Uczestniczę w wielu imprezach florystycznych, kursach oraz warsztatach. Odświeżam umiejętności, techniki pracy, ponieważ pojawiają się nowe trendy, a chcę mieć jak najszersze spojrzenie na różne możliwości. Przez lata zdobywałam doświadczenie pomagając, a teraz pracując w pracowni florystycznej mojej mamy.
Czy twoje zamiłowanie do kwiatów i do tworzenia z nich to jej zasługa?

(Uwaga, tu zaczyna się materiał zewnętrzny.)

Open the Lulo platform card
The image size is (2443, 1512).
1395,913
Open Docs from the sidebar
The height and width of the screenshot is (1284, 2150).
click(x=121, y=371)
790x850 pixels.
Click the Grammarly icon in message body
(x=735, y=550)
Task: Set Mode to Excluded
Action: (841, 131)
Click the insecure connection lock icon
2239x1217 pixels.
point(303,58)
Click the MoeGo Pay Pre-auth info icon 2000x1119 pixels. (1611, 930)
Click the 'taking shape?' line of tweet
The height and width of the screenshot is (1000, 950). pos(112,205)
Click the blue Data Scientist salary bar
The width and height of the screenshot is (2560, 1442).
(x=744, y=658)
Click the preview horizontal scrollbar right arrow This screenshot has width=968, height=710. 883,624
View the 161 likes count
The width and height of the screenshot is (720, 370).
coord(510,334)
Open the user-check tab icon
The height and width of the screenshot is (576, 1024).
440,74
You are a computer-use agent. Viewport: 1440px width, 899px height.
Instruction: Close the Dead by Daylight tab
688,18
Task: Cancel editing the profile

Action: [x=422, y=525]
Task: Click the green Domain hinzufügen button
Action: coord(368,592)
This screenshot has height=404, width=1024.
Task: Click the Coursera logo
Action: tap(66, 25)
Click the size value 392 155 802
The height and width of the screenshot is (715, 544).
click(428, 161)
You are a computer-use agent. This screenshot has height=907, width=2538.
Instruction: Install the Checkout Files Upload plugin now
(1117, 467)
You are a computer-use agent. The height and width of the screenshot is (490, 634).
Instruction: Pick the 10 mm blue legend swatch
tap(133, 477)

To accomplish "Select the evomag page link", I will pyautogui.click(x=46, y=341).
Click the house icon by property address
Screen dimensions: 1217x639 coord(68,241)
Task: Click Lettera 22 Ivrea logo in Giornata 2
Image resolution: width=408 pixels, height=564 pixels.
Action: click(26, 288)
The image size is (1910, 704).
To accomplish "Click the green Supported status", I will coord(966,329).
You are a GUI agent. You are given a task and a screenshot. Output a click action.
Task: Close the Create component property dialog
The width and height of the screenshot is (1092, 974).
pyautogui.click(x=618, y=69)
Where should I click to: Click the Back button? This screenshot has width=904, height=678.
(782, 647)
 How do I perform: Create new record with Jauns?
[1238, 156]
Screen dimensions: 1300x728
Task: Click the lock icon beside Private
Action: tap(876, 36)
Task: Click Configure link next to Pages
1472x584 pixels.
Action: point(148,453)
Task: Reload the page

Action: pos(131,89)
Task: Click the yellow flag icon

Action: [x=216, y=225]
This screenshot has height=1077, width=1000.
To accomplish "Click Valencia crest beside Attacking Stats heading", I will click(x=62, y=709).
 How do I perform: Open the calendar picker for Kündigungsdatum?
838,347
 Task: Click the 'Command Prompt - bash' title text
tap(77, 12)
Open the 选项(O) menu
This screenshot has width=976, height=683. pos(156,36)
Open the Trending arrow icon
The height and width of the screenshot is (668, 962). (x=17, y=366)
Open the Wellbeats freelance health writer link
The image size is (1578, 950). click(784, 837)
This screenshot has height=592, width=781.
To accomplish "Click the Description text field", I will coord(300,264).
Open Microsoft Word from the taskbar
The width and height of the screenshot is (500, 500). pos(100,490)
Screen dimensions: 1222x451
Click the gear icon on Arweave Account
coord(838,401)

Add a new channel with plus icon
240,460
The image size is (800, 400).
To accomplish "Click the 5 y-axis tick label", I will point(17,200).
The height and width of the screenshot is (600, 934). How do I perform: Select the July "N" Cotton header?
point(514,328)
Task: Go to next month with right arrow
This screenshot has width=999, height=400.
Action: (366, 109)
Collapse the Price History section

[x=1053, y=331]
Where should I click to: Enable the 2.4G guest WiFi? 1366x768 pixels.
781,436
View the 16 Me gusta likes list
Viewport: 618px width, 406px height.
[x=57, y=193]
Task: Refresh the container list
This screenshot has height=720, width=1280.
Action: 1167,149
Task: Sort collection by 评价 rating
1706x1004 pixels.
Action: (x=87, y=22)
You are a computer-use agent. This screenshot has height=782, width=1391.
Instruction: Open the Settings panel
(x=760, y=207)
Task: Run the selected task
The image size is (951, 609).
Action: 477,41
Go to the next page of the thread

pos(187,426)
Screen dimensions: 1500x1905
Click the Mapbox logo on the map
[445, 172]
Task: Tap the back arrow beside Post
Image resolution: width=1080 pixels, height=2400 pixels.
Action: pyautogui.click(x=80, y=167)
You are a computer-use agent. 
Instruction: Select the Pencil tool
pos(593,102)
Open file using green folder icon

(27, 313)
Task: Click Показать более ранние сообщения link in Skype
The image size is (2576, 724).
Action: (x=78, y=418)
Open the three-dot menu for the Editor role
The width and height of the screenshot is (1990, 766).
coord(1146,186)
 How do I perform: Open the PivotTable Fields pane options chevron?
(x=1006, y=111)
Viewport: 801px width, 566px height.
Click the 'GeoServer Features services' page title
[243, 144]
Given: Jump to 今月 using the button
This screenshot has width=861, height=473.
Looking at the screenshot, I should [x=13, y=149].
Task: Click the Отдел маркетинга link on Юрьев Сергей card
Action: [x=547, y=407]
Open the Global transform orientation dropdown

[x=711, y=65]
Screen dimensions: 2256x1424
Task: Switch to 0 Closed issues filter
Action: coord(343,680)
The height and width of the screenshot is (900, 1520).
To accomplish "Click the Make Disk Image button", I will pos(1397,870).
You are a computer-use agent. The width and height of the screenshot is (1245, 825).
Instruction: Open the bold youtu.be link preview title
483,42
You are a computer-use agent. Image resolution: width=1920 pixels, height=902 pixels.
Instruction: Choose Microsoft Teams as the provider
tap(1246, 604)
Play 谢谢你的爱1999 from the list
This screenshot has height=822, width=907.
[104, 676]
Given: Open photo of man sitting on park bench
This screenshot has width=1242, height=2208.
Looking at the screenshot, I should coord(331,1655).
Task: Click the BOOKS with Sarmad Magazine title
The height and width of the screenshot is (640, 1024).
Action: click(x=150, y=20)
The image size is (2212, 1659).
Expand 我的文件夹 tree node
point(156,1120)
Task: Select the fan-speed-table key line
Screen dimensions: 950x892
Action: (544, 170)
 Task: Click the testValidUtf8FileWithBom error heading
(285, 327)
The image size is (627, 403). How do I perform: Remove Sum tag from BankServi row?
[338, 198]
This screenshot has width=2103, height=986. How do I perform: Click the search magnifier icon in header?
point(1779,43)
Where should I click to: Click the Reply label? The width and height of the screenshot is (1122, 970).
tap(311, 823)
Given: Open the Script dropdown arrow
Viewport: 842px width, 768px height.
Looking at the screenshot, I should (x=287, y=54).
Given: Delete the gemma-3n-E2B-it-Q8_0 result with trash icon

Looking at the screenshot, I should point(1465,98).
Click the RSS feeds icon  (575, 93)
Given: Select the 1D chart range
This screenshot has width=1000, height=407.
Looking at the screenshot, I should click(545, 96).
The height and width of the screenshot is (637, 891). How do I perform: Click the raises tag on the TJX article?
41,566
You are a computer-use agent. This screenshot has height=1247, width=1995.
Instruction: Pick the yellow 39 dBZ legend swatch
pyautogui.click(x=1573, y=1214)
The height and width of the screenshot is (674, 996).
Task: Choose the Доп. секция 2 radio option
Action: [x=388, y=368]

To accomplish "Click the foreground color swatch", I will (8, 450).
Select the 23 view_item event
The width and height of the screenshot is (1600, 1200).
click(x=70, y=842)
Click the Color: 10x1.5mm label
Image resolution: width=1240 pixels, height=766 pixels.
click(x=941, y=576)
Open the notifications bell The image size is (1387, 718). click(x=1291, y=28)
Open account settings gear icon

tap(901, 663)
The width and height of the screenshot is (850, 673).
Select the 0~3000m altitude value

Tak, pasję do kwiatów zaszczepiła we mnie mama, która od 15 lat ma pracownię florystyczną. Od szóstego roku życia przyglądałam się jej pracy. Najpierw było z mojej strony zainteresowanie, ale mama zabierała mnie na kursy, warsztaty i ta ciekawość z czasem stawała się pasją, którą chciałam pogłębiać.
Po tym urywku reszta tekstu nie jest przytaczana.